Useful country information
Land area: 742,485 sq mi (1,923,039 sq km); total area: 761,602 sq mi (1,972,550 sq km)
Population (2014 est.): 120,286,655 (growth rate: 1.21%); birth rate: 19.02/1000; infant mortality rate: 12.58/1000; life expectancy: 75.43
Other large cities: Guadalajara 4.525 million; Monterrey 4.213 million; Puebla 2.335 million; Tijuana 1.82 million; Toluca de Lerdo 1.748 million (2011)
Monetary unit: Mexican peso
Official name: Estados Unidos Mexicanos
Languages: Spanish only 92.7%, Spanish and indigenous languages 5.7%, indigenous only 0.8%, unspecified 0.8% note: indigenous languages include various Mayan, Nahuatl, and other regional languages (2005)

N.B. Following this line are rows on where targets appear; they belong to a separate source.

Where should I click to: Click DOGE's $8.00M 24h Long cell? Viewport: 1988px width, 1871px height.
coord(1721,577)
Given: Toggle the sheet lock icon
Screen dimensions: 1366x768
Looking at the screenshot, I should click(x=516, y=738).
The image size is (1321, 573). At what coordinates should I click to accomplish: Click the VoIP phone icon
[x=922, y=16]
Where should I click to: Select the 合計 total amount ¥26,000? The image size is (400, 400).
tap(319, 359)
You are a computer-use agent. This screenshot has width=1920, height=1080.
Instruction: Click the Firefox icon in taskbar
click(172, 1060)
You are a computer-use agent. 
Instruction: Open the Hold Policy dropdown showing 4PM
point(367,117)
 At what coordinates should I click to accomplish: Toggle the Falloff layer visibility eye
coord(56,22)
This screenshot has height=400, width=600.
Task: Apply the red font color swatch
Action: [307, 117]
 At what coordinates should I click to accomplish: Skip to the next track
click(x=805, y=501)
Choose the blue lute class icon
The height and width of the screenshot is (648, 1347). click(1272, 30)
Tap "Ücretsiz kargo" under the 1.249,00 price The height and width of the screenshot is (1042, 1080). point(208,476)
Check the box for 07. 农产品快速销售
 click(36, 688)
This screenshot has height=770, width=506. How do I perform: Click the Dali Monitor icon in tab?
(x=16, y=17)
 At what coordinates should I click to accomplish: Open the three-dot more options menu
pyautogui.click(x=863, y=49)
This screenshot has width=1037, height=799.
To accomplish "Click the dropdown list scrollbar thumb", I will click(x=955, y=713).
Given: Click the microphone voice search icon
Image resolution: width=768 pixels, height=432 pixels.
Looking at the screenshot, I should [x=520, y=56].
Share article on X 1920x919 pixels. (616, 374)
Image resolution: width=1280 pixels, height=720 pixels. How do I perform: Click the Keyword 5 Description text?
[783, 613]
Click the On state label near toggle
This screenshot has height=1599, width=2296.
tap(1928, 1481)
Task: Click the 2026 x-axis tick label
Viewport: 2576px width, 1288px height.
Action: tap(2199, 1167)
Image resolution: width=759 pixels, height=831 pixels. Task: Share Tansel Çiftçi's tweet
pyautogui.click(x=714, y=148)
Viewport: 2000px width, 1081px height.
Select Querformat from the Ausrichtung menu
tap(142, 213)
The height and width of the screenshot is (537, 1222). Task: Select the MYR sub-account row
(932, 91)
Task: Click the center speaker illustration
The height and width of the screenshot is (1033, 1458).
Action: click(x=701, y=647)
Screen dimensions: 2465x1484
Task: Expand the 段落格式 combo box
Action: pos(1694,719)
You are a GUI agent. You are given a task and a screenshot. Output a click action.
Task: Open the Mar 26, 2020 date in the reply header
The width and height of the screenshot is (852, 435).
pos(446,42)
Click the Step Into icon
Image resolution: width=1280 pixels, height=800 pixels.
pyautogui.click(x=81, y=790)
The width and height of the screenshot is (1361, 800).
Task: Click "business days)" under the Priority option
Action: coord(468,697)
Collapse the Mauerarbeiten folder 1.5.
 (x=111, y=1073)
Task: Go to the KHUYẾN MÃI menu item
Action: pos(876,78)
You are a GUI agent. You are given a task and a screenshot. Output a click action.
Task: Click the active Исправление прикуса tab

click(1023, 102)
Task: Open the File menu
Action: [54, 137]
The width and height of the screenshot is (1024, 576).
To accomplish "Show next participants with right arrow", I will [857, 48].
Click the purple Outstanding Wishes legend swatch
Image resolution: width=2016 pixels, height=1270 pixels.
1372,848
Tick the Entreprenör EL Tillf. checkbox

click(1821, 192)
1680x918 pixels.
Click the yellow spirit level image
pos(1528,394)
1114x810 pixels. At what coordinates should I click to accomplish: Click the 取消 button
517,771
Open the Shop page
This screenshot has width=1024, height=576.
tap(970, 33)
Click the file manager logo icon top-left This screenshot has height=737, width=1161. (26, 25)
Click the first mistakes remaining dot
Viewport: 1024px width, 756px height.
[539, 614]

Ethnicity/race: mestizo (Amerindian-Spanish) 60%, Amerindian or predominantly Amerindian 30%, white 9%, other 1%
Religions: Roman Catholic 82.7%, Pentecostal 1.6%, Jehovah's Witnesses 1.4%, other Evangelical Churches 5%, other 1.9%, none 4.7%, unspecified 2.7% (2010 est.)
National Holiday: Independence Day, September 16
Literacy rate: 93.5% (2011 est.)
Mexico belongs geographically to North-America, ethnological it belongs to Latin America. Mexico is the most populous Spanish-speaking country in the world. About 70% of the people live in urban areas. According to some estimates, the population of the area around Mexico City is about 18 million, which would make it the largest concentration of population in the Western Hemisphere.
Highly developed cultures, including those of the Olmecs, Mayas, Toltecs, and Aztecs existed in this aerea long before the Spanish conquest.
The site of advanced Amerindian civilizations, Mexico came under Spanish rule for three centuries before achieving independence early in the 19th century.
A devaluation of the peso in late 1994 threw Mexico into economic turmoil, triggering the worst recession in over half a century. The nation continues to make an impressive recovery. Ongoing economic and social concerns include low real wages, underemployment for a large segment of the population, inequitable income distribution, and few advancement opportunities for the Amerindian population in the impoverished southern states.